Function Design and Shape

It is surprisingly hard to provide the right kind of function to C and C++ that covers all use cases for text. The kinds of things people do with text are varied, but the core of the actions that conversion should cover are:

  • Convert as much as as possible, or simply fail (where a conversion either happens or it does not, and if it does not it fails).
    • Most text converion APIs behave in this way, especially when they are responsible for allocating the memory.

    • Converting text “in bulk” is a heavily researched area and text validation “in under 1 instruction per byte” is a thing that has had time heavily invested into it. There are large archives of government data and similar not stored in Unicode, for one reason or another: converting potentially terabytes or petabytes of data may be required.

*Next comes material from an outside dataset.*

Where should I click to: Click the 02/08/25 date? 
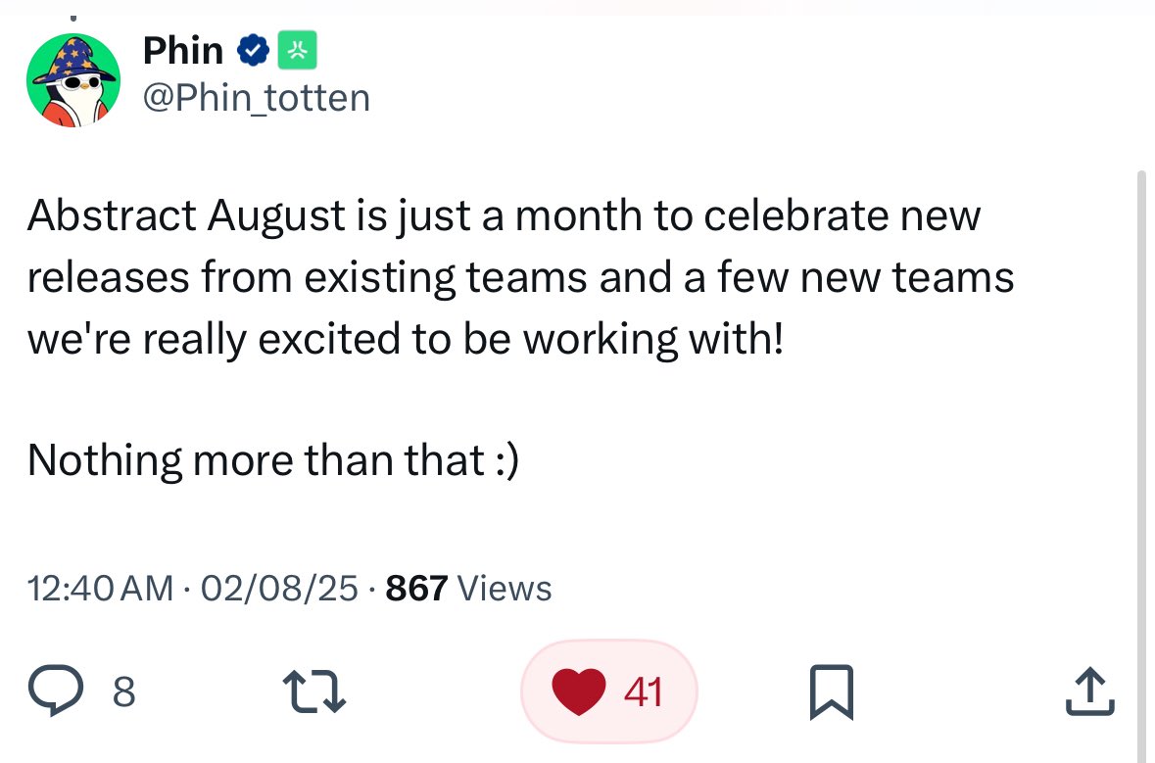pos(279,589)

  • Convert, skip over bad input, then resume converting, alternating between skipping bad text and converting text until the input is exhausted.
    • Input sanitizers for non-critical input text may behave this way, although it is noted that this loses information (e.g., some kind of understanding that bad text happened by using explicit .)

  • Convert, substitute bad input in the output, then resume converting, alternating between subsitutions and conversions until the input is exhausted.
    • This is a variant of the above style of usage and is used in most places, especially user-facing places, that attempt to handle text failures including Web Browsers such as Apple Safari, Google Chrome, Microsoft Edge, Mozilla Firefox, and more.

  • Convert some indivisible unit of text, one at a time, to a known text encoding and feed it to a specific rendering engine.
    • Useful for the guts of a rendering engine that converts either a single code point or a small piece of text into a small buffer and uses it to layout their text.

    • Useful to delineate each code point boundary without having to convert the full text in-memory.

    • Useful for a well-specified form of round-tripping.

  • Convert between text encodings that may or may not have a direct code path between them.
    • For example, it is not feasible for someone to need to write a conversion directly from EUC-KR to UTF-8, or TASCII to UTF-16. It should be easy to go from TASCII or EUC-JP or Latin-1 to any other encoding, where reasonable, without needing to write a new encoding path. There are well over 100 encodings in the world: writing by-hand, pairwise conversions between all of them is an infeasible task.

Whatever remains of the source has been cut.